Mastagni Law attorneys Kevin A. Flautt, David E. Mastagni, Jeffrey R. A. Edwards, and Brendon P. Parenti represented BART POA in the matter.

Wednesday, April 2, 2014

Court Strikes Down San Jose Mayor Chuck Reed’s Challenge to Attorney General’s Summary of His Pension Reform Act

On March 17, 2014, a Superior Court judge rejected Mayor Chuck Reed’s challenge to the Attorney General’s summary of his “Pension Reform Act of 2014.”  Reed claimed the first sentence of Attorney General Kamala D. Harris’s summary was false, partial, and argumentative.  The Court analyzed the Attorney General’s sentence word-by-word, and found it was not false, misleading, or partial in any way. 

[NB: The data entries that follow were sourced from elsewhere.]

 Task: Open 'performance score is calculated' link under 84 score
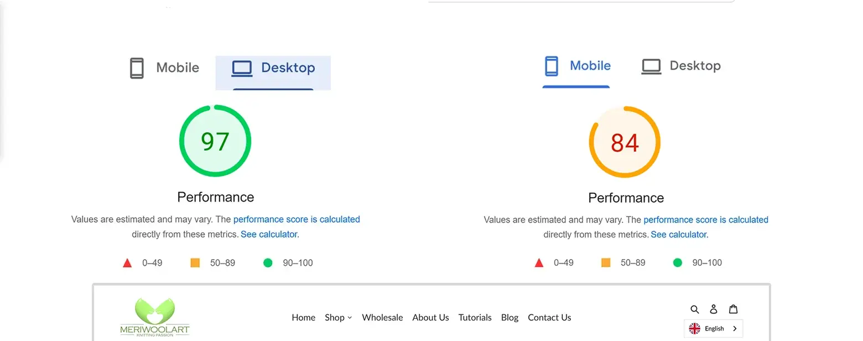706,220
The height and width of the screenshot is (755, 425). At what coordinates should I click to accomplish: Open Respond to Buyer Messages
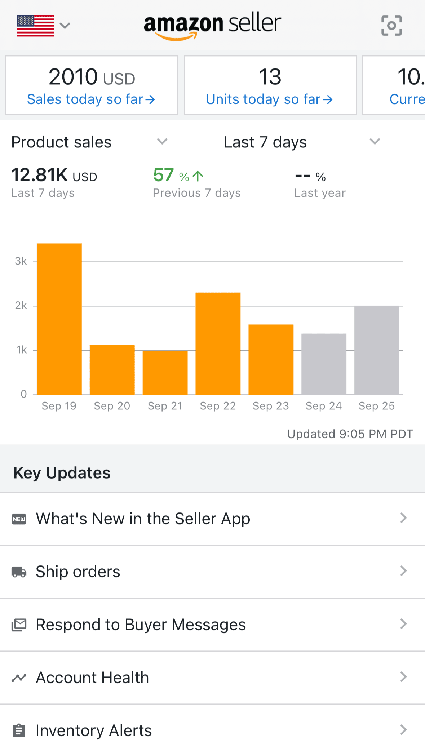pos(141,625)
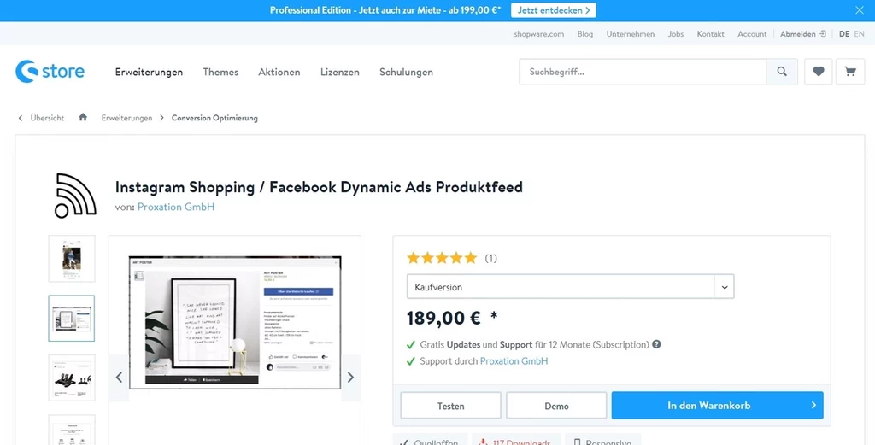Show the next gallery image arrow

(350, 378)
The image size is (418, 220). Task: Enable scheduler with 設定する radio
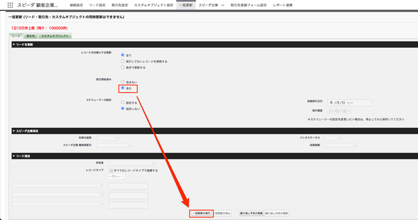(123, 103)
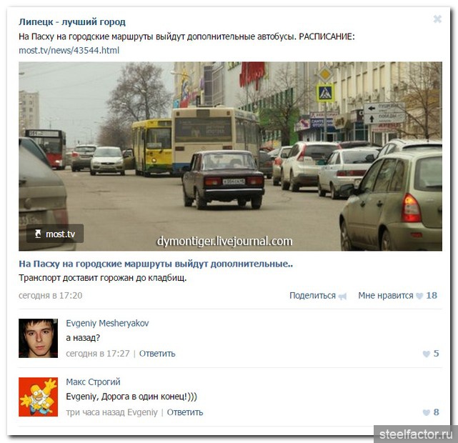
Task: Click Мне нравится on the post
Action: pos(386,296)
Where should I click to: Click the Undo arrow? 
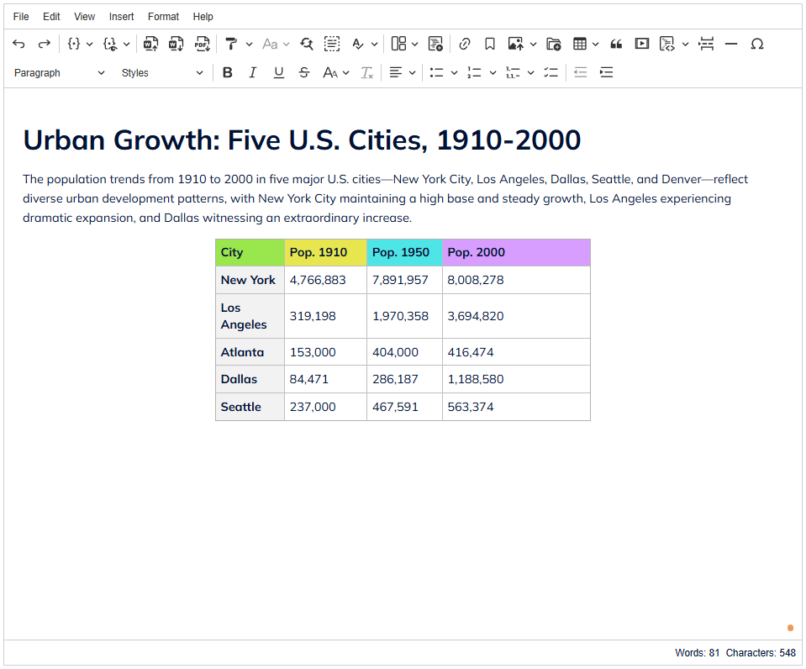(x=18, y=44)
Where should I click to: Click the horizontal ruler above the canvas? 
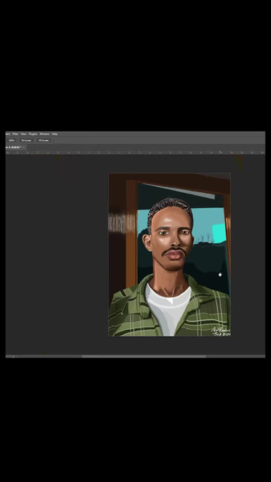click(x=136, y=152)
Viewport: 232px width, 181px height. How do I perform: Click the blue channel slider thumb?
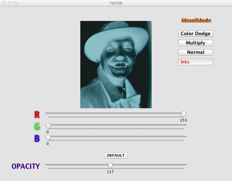coord(48,137)
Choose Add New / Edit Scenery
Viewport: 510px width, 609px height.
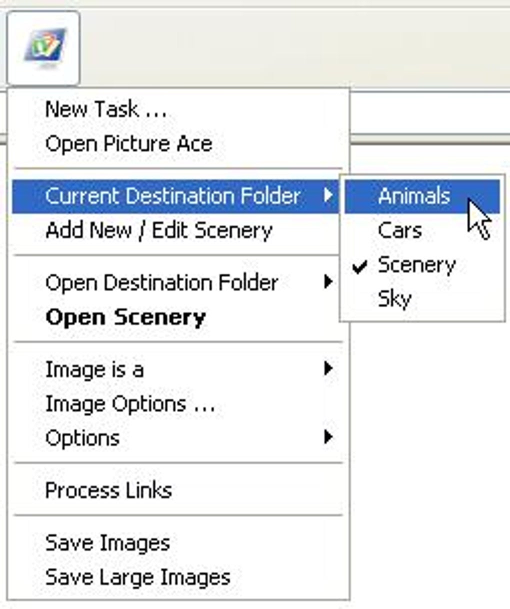[159, 231]
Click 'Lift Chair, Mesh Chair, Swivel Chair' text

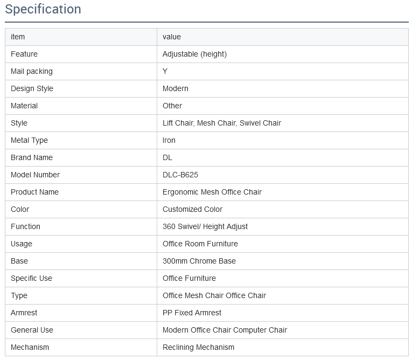click(222, 123)
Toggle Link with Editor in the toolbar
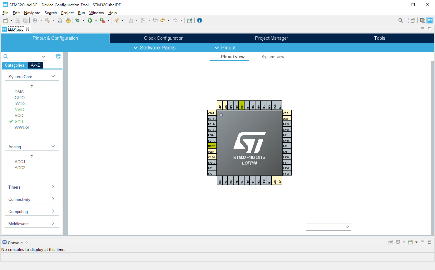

Attorney generals summarize each ballot initiative for voters in 100 words or less.  The summary appears on the initiative petition circulated among voters.  If a minimum number of voters sign the initiative petition, the initiative appears on the ballot.  The summary gives voters a sense of the measure’s purpose without creating prejudice for or against the proposed measure.  Attorney General Kamala D. Harris wrote the title and summary for Reed’s Pension Reform Act.  Reed challenged the first sentence of the summary, which stated:  “Eliminates constitutional protections for vested pension and retiree healthcare benefits for current public employees, including teachers, nurses, and peace officers, for future work performed.” 

First, Reed claimed the word “eliminates” was misleading because the initiative does not repeal or replace any provision of the state Constitution.  The Court agreed the initiative does not eliminate any provision of the state Constitution.  But the summary does not state the initiative eliminates constitutional provisions – the summary states the initiative eliminates constitutional protections.  The Court found the Attorney General’s characterization was accurate. 

Second, Reed argued the phrase “constitutional protections” is false and misleading because the California Rule granting public employees vested pension rights in retirement benefits is not constitutionally based.  The Court replied, “If the California Supreme Court says the California Rule’s protections are constitutionally based, they are.”

Next, Reed ignored California Supreme Court precedent a second time, arguing the word “vested” is false and misleading.  Reed claimed the word “vested” only describes benefits that have already been earned through past service, not benefits earned through future service.  Again, the California Supreme Court has used the term extensively to describe benefits earned through future service.

Finally, Reed challenged the Attorney General identifying “teachers, nurses, and peace officers” as affected public employees.  Reed claimed the Attorney General cherry-picked three very popular job classifications of public employees to discourage voter support.  In fact, those three job classifications make up close to half of all public employees.  The Court found the Attorney General accurately and concisely identified the affected employees for voters.  

The Court's decision marks another blow to Mayor Chuck Reed's initiative, which seeks to eliminate fundamental constitutional protections for California's public employees.